[Stored records]
══════
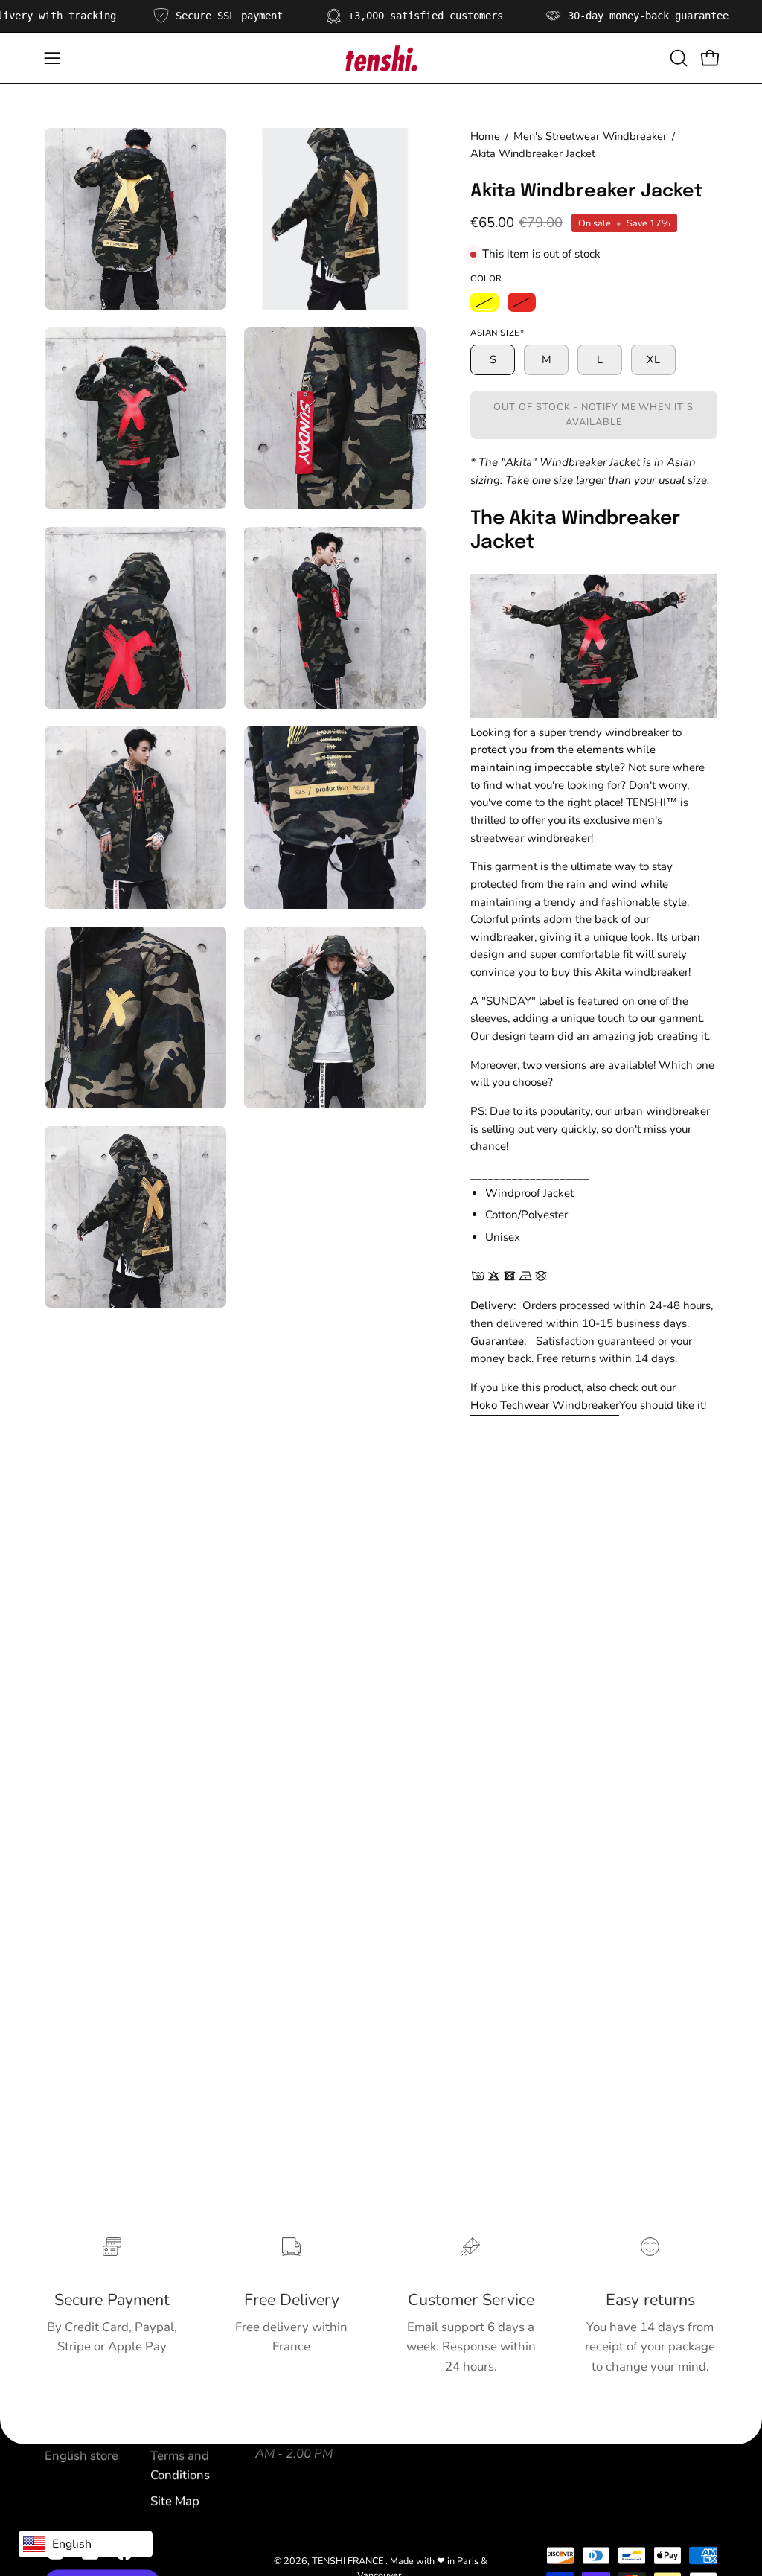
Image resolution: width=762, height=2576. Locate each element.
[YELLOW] (484, 302)
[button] (677, 58)
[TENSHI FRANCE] (381, 58)
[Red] (522, 302)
══════
> [Exercise description] The records above must be printed exactly, but the pictures they hold should be omitted.

> [Exercise output]
Image resolution: width=762, height=2576. Locate each element.
[YELLOW] (484, 302)
[button] (677, 58)
[TENSHI FRANCE] (381, 58)
[Red] (522, 302)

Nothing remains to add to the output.